More troubling still, perhaps, is the Turkish government’s support for Hamas. The Islamist group’s political activists, fundraisers, and even terrorist operatives roam freely throughout the country with the blessing of Erdoğan, who has frequently hosted its most senior leaders and posed for pictures with them. Take, for instance, Saleh Arouri, a top Hamas military commander, who planned and financed the 2014 kidnapping and killing of three teenagers in the West Bank, thus sparking that year’s war in Gaza. Today, Arouri shuttles between Lebanon and Turkey, assembling Hamas rocket arsenals in Lebanon that are intended to draw the latter country into a two-front conflict with Israel at a later date. This was revealed in a letter to the UN submitted by the Israeli delegation in 2018.

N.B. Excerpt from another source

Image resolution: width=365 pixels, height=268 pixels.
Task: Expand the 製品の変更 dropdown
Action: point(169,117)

Yes, the Turkish military has traditionally been a bastion of secularism to counter this kind of jihadist activity in Turkey. But that has simply ceased to be the case. Israel’s defense establishment no longer trusts its Turkish counterparts to fulfill their historic role of anti-Islamist bulwark after years of watching jihadists of all stripes, Sunni and Shiite alike, enjoy a warm welcome in the country. Retired Israeli military figures have said as much to me in off-the-record conversations.

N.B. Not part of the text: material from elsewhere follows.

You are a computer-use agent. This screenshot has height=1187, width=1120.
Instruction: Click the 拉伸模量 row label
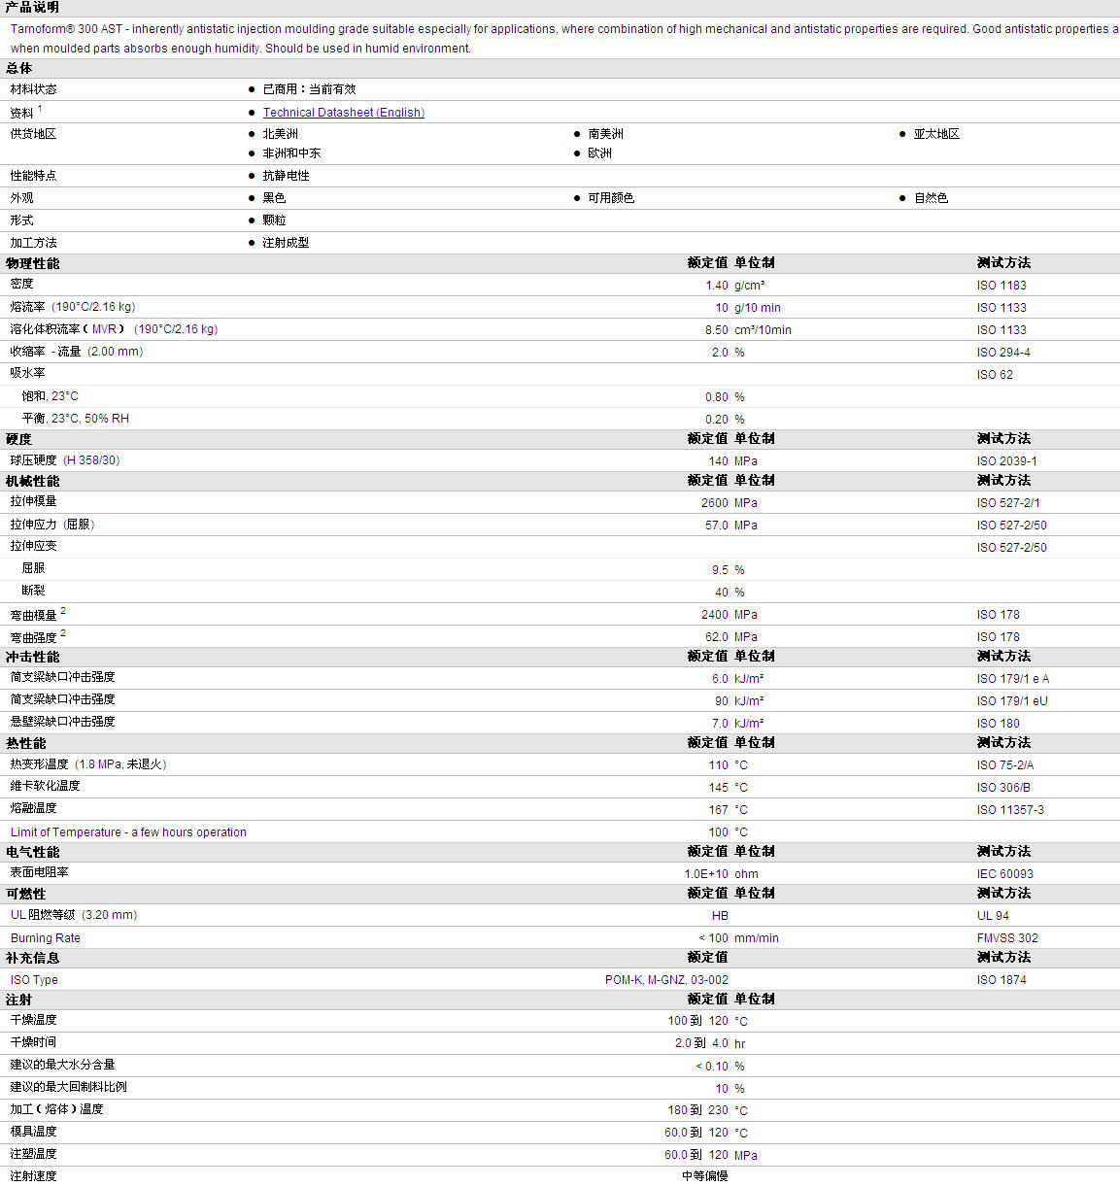[34, 502]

These concerns date back at least to the failed coup of June 2016, which gave Erdoğan a pretext to purge the defense establishment of loyalists of the Pennsylvania-based religious scholar Fethullah Gulen. Erdoğan proceeded to gut the military and rebuild it to his liking. Formerly the strongest check on the president’s power, it is now a shell of what it once was, unable to safeguard the secular character of the Turkish state that had been the vision of the the founding father of the modern republic, Kamal Ataturk.

And the military is not the only institution that Erdoğan has gutted. The police, the judiciary, and the media are among the other pillars of Turkish society that he has slowly dismantled. The end result is a country under tight centralized control. For Israel, then, rapprochement is only as dependable as Erdoğan himself. And the Turkish strongman’s antagonistic foreign policy has been consistently colored by populism and Islamism, both of which traditionally feed on anti-Israel sentiment in the Muslim world.

Those who still hold out hope for Turkey’s future point to the elections slated to take place next year, which could theoretically topple Erdoğan. To be sure, there are liberal forces at work doing everything possible to bring that about. But at this point, with so many levers of control at his fingertips, pessimists (or perhaps realists) fear that Erdoğan will not allow that to happen.

Despite all of this, there are still those in Israel who suggest that the trade relationship alone justifies preserving the fiction of peace with Turkey. In 2020, Israeli exports to Turkey totaled some $1.5 billion, with Turkish exports to Israel exceeding $4.6 billion. Many Israelis enjoy vacations in nearby Turkey—a half million in 2019 alone. And many more like to transit the convenient Istanbul airport when flying to the Far East and Europe.

Yet after the recent revelations of Iranian operatives trying to kidnap Israelis in Turkey, Jerusalem is warning citizens not to travel there. Turkey, for its part, is already struggling with a burgeoning economic crisis, and can little afford to lose the influx of Israeli tourism dollars. It is also concerned that the news of Iranian terrorists roaming free in the country may deter other nationals from visiting. Sensitive to this, Israeli leaders—including President Isaac Herzog and Foreign Minister (and soon-to-be interim Prime Minister) Yair Lapid—have tried to work with the Turks to mitigate the damage, in a clear effort to keep rapprochement on track.

Whether these efforts are worthwhile remains to be seen. At best, reconciliation is a long-term investment—a bet on the future of Turkey, long after Erdoğan is gone. Until then, Israel can try to perpetuate the fiction of mending fences with a regime that is increasingly autocratic and consistently anti-Israel. Indeed, cold peace is an optimistic outcome for a government that still hosts a Hamas headquarters in the heart of Istanbul.

Will the government that follows be able to break meaningfully from Erdoğan’s corrupted institutions and disgraceful policies? That remains to be seen. But I am not sanguine.